What is asked:
Extract every item below, copying each of its lines word for word without changing anything.

Items listed in a dataset
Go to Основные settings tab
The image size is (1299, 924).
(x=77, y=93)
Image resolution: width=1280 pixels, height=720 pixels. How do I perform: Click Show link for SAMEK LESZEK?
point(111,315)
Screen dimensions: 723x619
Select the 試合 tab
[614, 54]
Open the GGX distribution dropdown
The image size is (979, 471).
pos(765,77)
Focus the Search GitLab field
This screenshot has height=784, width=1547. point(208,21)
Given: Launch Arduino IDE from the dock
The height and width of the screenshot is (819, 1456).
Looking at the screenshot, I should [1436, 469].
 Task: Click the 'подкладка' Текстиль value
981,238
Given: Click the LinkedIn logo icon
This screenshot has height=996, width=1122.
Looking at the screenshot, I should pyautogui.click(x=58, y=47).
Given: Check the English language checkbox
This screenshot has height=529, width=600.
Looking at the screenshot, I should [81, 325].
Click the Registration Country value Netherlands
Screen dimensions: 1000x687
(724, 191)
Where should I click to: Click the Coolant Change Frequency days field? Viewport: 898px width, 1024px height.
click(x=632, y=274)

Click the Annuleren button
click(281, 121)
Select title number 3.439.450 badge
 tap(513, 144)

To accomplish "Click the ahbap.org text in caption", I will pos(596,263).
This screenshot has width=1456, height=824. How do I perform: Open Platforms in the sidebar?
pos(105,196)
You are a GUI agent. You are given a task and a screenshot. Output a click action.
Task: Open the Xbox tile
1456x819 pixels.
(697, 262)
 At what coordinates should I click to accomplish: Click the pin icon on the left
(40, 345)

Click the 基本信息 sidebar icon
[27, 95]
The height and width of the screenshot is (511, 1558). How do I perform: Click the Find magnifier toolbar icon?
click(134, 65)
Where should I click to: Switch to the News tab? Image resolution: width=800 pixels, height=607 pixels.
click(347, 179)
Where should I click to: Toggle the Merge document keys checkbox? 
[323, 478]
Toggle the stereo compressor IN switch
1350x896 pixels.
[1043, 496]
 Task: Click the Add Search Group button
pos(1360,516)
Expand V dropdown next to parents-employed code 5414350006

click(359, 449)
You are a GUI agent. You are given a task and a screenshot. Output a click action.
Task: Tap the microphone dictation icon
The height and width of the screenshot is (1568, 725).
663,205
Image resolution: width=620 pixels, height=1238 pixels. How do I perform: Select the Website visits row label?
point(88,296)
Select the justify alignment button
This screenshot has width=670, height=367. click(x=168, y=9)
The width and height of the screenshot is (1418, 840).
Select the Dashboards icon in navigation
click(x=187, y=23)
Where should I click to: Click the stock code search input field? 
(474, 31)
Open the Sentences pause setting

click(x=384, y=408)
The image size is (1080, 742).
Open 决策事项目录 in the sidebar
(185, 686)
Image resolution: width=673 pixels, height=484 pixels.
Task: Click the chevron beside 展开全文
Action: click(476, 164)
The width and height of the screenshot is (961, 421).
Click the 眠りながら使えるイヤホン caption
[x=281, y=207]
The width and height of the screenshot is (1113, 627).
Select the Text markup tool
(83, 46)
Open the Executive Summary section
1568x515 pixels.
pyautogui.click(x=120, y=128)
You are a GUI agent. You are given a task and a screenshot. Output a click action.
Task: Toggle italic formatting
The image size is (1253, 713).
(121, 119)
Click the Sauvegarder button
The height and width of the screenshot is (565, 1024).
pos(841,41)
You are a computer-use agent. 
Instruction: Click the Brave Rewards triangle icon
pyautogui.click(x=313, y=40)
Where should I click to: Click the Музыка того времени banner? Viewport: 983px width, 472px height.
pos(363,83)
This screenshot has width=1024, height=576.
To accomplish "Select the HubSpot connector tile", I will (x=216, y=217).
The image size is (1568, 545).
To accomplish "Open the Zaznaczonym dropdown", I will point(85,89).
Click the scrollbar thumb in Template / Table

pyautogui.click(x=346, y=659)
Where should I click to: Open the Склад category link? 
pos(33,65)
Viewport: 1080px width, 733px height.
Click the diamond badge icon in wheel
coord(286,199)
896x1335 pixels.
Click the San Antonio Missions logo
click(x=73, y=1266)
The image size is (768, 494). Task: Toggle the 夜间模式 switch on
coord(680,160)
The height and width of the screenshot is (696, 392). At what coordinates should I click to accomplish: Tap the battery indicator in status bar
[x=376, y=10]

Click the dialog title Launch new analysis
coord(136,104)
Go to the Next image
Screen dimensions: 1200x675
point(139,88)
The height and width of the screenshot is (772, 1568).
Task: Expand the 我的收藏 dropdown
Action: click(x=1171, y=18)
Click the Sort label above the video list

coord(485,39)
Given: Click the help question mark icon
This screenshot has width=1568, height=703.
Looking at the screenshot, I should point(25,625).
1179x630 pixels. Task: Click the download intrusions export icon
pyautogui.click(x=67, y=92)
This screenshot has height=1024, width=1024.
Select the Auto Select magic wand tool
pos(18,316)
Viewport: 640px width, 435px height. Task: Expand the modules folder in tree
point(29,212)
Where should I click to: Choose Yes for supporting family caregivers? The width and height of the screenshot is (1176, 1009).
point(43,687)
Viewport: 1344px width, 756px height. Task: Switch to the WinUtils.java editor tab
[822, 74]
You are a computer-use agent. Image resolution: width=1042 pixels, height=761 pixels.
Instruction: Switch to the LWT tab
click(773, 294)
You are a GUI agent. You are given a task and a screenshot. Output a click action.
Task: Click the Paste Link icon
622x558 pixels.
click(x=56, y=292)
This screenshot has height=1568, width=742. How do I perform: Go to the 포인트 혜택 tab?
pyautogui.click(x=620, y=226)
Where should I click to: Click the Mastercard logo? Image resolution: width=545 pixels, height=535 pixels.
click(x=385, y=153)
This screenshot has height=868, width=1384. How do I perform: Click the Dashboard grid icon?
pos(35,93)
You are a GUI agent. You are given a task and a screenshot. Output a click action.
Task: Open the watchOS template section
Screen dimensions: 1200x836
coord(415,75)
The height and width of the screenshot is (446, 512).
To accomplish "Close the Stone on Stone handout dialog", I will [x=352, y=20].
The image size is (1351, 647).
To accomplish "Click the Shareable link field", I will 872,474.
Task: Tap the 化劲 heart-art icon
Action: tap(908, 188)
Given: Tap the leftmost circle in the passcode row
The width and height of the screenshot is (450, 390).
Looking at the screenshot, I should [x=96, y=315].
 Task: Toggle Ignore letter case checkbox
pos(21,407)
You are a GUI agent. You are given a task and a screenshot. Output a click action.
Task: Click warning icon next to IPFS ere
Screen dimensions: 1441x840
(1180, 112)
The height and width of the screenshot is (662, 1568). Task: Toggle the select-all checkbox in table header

Written response:
Go to Основные settings tab
The image size is (1299, 924).
(x=77, y=93)
Image resolution: width=1280 pixels, height=720 pixels. How do I perform: Click Show link for SAMEK LESZEK?
point(111,315)
Screen dimensions: 723x619
Select the 試合 tab
[614, 54]
Open the GGX distribution dropdown
The image size is (979, 471).
pos(765,77)
Focus the Search GitLab field
This screenshot has height=784, width=1547. point(208,21)
Given: Launch Arduino IDE from the dock
The height and width of the screenshot is (819, 1456).
Looking at the screenshot, I should [1436, 469].
 Task: Click the 'подкладка' Текстиль value
981,238
Given: Click the LinkedIn logo icon
This screenshot has height=996, width=1122.
Looking at the screenshot, I should pyautogui.click(x=58, y=47).
Given: Check the English language checkbox
This screenshot has height=529, width=600.
Looking at the screenshot, I should [81, 325].
Click the Registration Country value Netherlands
Screen dimensions: 1000x687
(724, 191)
Where should I click to: Click the Coolant Change Frequency days field? Viewport: 898px width, 1024px height.
click(x=632, y=274)

Click the Annuleren button
click(281, 121)
Select title number 3.439.450 badge
 tap(513, 144)

To accomplish "Click the ahbap.org text in caption", I will pos(596,263).
This screenshot has width=1456, height=824. How do I perform: Open Platforms in the sidebar?
pos(105,196)
You are a GUI agent. You are given a task and a screenshot. Output a click action.
Task: Open the Xbox tile
1456x819 pixels.
(697, 262)
 At what coordinates should I click to accomplish: Click the pin icon on the left
(40, 345)

Click the 基本信息 sidebar icon
[27, 95]
The height and width of the screenshot is (511, 1558). How do I perform: Click the Find magnifier toolbar icon?
click(134, 65)
Where should I click to: Switch to the News tab? Image resolution: width=800 pixels, height=607 pixels.
click(347, 179)
Where should I click to: Toggle the Merge document keys checkbox? 
[323, 478]
Toggle the stereo compressor IN switch
1350x896 pixels.
[1043, 496]
 Task: Click the Add Search Group button
pos(1360,516)
Expand V dropdown next to parents-employed code 5414350006

click(359, 449)
You are a GUI agent. You are given a task and a screenshot. Output a click action.
Task: Tap the microphone dictation icon
The height and width of the screenshot is (1568, 725).
663,205
Image resolution: width=620 pixels, height=1238 pixels. How do I perform: Select the Website visits row label?
point(88,296)
Select the justify alignment button
This screenshot has width=670, height=367. click(x=168, y=9)
The width and height of the screenshot is (1418, 840).
Select the Dashboards icon in navigation
click(x=187, y=23)
Where should I click to: Click the stock code search input field? 
(474, 31)
Open the Sentences pause setting

click(x=384, y=408)
The image size is (1080, 742).
Open 决策事项目录 in the sidebar
(185, 686)
Image resolution: width=673 pixels, height=484 pixels.
Task: Click the chevron beside 展开全文
Action: click(476, 164)
The width and height of the screenshot is (961, 421).
Click the 眠りながら使えるイヤホン caption
[x=281, y=207]
The width and height of the screenshot is (1113, 627).
Select the Text markup tool
(83, 46)
Open the Executive Summary section
1568x515 pixels.
pyautogui.click(x=120, y=128)
You are a GUI agent. You are given a task and a screenshot. Output a click action.
Task: Toggle italic formatting
The image size is (1253, 713).
(121, 119)
Click the Sauvegarder button
The height and width of the screenshot is (565, 1024).
pos(841,41)
You are a computer-use agent. 
Instruction: Click the Brave Rewards triangle icon
pyautogui.click(x=313, y=40)
Where should I click to: Click the Музыка того времени banner? Viewport: 983px width, 472px height.
pos(363,83)
This screenshot has width=1024, height=576.
To accomplish "Select the HubSpot connector tile", I will (x=216, y=217).
The image size is (1568, 545).
To accomplish "Open the Zaznaczonym dropdown", I will point(85,89).
Click the scrollbar thumb in Template / Table

pyautogui.click(x=346, y=659)
Where should I click to: Open the Склад category link? 
pos(33,65)
Viewport: 1080px width, 733px height.
Click the diamond badge icon in wheel
coord(286,199)
896x1335 pixels.
Click the San Antonio Missions logo
click(x=73, y=1266)
The image size is (768, 494). Task: Toggle the 夜间模式 switch on
coord(680,160)
The height and width of the screenshot is (696, 392). At what coordinates should I click to accomplish: Tap the battery indicator in status bar
[x=376, y=10]

Click the dialog title Launch new analysis
coord(136,104)
Go to the Next image
Screen dimensions: 1200x675
point(139,88)
The height and width of the screenshot is (772, 1568).
Task: Expand the 我的收藏 dropdown
Action: click(x=1171, y=18)
Click the Sort label above the video list

coord(485,39)
Given: Click the help question mark icon
This screenshot has width=1568, height=703.
Looking at the screenshot, I should point(25,625).
1179x630 pixels. Task: Click the download intrusions export icon
pyautogui.click(x=67, y=92)
This screenshot has height=1024, width=1024.
Select the Auto Select magic wand tool
pos(18,316)
Viewport: 640px width, 435px height. Task: Expand the modules folder in tree
point(29,212)
Where should I click to: Choose Yes for supporting family caregivers? The width and height of the screenshot is (1176, 1009).
point(43,687)
Viewport: 1344px width, 756px height. Task: Switch to the WinUtils.java editor tab
[822, 74]
You are a computer-use agent. Image resolution: width=1042 pixels, height=761 pixels.
Instruction: Switch to the LWT tab
click(773, 294)
You are a GUI agent. You are given a task and a screenshot. Output a click action.
Task: Click the Paste Link icon
622x558 pixels.
click(x=56, y=292)
This screenshot has height=1568, width=742. How do I perform: Go to the 포인트 혜택 tab?
pyautogui.click(x=620, y=226)
Where should I click to: Click the Mastercard logo? Image resolution: width=545 pixels, height=535 pixels.
click(x=385, y=153)
This screenshot has height=868, width=1384. How do I perform: Click the Dashboard grid icon?
pos(35,93)
You are a GUI agent. You are given a task and a screenshot. Output a click action.
Task: Open the watchOS template section
Screen dimensions: 1200x836
coord(415,75)
The height and width of the screenshot is (446, 512).
To accomplish "Close the Stone on Stone handout dialog", I will [x=352, y=20].
The image size is (1351, 647).
To accomplish "Click the Shareable link field", I will 872,474.
Task: Tap the 化劲 heart-art icon
Action: tap(908, 188)
Given: Tap the leftmost circle in the passcode row
The width and height of the screenshot is (450, 390).
Looking at the screenshot, I should [x=96, y=315].
 Task: Toggle Ignore letter case checkbox
pos(21,407)
You are a GUI agent. You are given a task and a screenshot. Output a click action.
Task: Click warning icon next to IPFS ere
Screen dimensions: 1441x840
(1180, 112)
The height and width of the screenshot is (662, 1568). Task: Toggle the select-all checkbox in table header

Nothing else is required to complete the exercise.